Cameron Denler Act's Timeline

  • Navigaton Acts

    Navigaton Acts
    The purpose of the act was to ensure only Britain benefited from trade with the colonies. Some of the facets of the law included colonial merchants only being able to use British ships to send goods to England, and preventing colonists from sending certain commodities such as sugar and tobacco, outside of the area that made up England's empire. While colonists at first accepted the laws, they came to resent the restrictions, leading to some of them illegally trading with other nations.
  • Proclamation of 1763

    Proclamation of 1763
    The purpose of the act was to prevent fighting akin to the French/Indian War, and protect Britain's interest in trading. The law put a halt to the colonists' westward expansion by setting the Appalachian Mountains as the temporary western border of the colonies.
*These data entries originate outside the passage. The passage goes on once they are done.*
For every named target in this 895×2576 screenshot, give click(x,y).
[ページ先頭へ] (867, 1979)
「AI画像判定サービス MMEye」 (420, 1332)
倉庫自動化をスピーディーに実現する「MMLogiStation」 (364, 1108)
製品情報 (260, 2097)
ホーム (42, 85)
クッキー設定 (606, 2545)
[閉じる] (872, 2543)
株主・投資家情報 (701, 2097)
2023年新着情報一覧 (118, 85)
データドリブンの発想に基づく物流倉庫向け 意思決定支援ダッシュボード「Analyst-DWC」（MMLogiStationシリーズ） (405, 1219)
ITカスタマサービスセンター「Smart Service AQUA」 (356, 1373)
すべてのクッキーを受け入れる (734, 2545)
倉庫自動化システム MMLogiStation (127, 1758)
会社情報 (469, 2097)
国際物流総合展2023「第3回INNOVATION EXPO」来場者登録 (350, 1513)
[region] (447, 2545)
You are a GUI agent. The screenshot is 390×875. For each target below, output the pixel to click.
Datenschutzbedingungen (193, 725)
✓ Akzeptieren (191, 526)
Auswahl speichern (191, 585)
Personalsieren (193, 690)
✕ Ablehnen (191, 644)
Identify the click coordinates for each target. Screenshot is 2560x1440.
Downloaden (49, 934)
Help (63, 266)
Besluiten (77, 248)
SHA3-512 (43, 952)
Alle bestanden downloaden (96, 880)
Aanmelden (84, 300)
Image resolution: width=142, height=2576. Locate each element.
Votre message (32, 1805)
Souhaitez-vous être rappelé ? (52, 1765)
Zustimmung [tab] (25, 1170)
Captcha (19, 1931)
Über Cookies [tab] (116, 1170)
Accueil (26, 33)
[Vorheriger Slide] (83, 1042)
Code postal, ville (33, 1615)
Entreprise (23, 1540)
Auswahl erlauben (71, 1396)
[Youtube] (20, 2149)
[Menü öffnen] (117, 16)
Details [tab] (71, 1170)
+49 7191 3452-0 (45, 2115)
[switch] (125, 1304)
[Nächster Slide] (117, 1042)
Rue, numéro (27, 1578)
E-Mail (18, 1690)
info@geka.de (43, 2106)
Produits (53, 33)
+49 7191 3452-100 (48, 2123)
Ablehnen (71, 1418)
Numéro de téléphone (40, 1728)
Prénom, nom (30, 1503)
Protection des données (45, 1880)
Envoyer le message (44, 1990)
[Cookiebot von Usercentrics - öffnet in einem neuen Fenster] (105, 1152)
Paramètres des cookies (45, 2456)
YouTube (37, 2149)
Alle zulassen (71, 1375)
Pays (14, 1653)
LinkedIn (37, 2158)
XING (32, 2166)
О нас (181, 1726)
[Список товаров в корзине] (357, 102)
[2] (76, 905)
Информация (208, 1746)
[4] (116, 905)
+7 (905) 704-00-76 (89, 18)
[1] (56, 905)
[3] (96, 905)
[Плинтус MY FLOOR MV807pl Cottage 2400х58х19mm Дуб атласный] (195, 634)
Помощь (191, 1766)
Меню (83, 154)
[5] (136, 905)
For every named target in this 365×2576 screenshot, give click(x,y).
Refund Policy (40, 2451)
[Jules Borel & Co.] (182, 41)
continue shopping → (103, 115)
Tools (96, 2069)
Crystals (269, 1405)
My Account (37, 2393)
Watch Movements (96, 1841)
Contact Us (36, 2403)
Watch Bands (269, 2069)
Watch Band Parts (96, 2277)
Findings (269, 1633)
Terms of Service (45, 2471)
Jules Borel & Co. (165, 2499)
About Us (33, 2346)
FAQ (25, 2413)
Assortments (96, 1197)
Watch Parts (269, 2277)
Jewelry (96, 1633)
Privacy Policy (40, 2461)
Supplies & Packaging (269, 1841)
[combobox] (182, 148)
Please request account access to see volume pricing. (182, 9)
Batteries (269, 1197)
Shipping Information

It angered those who had shares in land companies, and those who had already bought land west of the Appalachian Mountains because Britain ignored their land claims.
  • Sugar Act

    Sugar Act
    The act's purpose was to gain more revenue in the form of a tax on the colonies in order to pay troop expenses and the debt following the French/Indian War. In addition to lowereing the tax on imported molasses in hopes that more colonists would pay it rather than turning to acts of smuggling, the act also let officers seize goods from smugglers without going to court. The act angered many colonists because it was based on the colonists being taxed without their consent.
  • Stamp Act

    Stamp Act
    The purpose of the law was to gain more revenue for Britain. All colonists opposed the law because Parliament had interfered with their affairs directly, and without their consent. Organizations such as the Sons of Liberty protested the act in Boston. A petition was formed by delegates at the Stamp Act Congress stating the colonies could only be taxed by their own local assemblies. Soon, so many colonial merchants had boycotted goods from Britain that Britain repealed the law in 1766.
  • Declaratory Act

    Declaratory Act
    The purpose of the law was to declare that Parliament had the right and make decisions for the colonies "in all cases". Many of the colonists saw the act as a political victory, while a smaller amount of others were outraged because they thought it implied there would be more taxes on the way. Nevertheless, none of the colonists ever explicitly called for the act to be repealed.
  • Townshend Acts

    Townshend Acts
    The purpose of the Townshend Acts, similar to the both the Sugar and Stamp Acts, was to gain more revenue for Britain. Parliament, aware of the resentment the colonists contained for the internal taxes put into effect by the Stamp Act, made the Townshend Acts only put taxes on imported goods such as glass, lead, paints, paper, and tea. The laws were still met with anger from the colonists, leading to British troops being sent to enforce them, resulting in incidents such as the Boston Massacre.
  • Tea Act

    Tea Act
    The act's purpose was to save the British East India Company from financial ruin by allowing the company sole control of the trade of tea in the colonies. The law angered colonial merchants and colonists, who refused to allow the company's ships to unload, and called for new boycotts. On December 16, 1773, the Boston Sons of Liberty boarded one of the company's ships located in Boston Harbor, and threw all 343 chests of the tea overboard in an event now known as the Boston Tea Party.
  • Coercive Acts (Intolerable Acts)

    Coercive Acts (Intolerable Acts)
    The purpose of the acts was for Briatin to regain tighter control of the colonies, which it had lost with the colonists' constant opposition to the laws Parliament had been passing. The laws were a way for Britain to punish the colonists for the Boston Tea Party incident. Colonists resented these new laws, which they dubbed the Intolerable Acts due to their harshness, because they limited both their political and geographical freedom.
  • Quebec Act

    Quebec Act
    The purpose of the act was to institue a permanent administration in Canada to replace the temporary government created in the Proclamation of 1763. Just as with the other acts recently passed by Parliament, colonists (considering it to be one of the Intolerable Acts) were opposed to it, because the act invalidated many claims of the coastal colonies by extending the boundaries of the province of Quebec all the way down to the Ohio River in the south.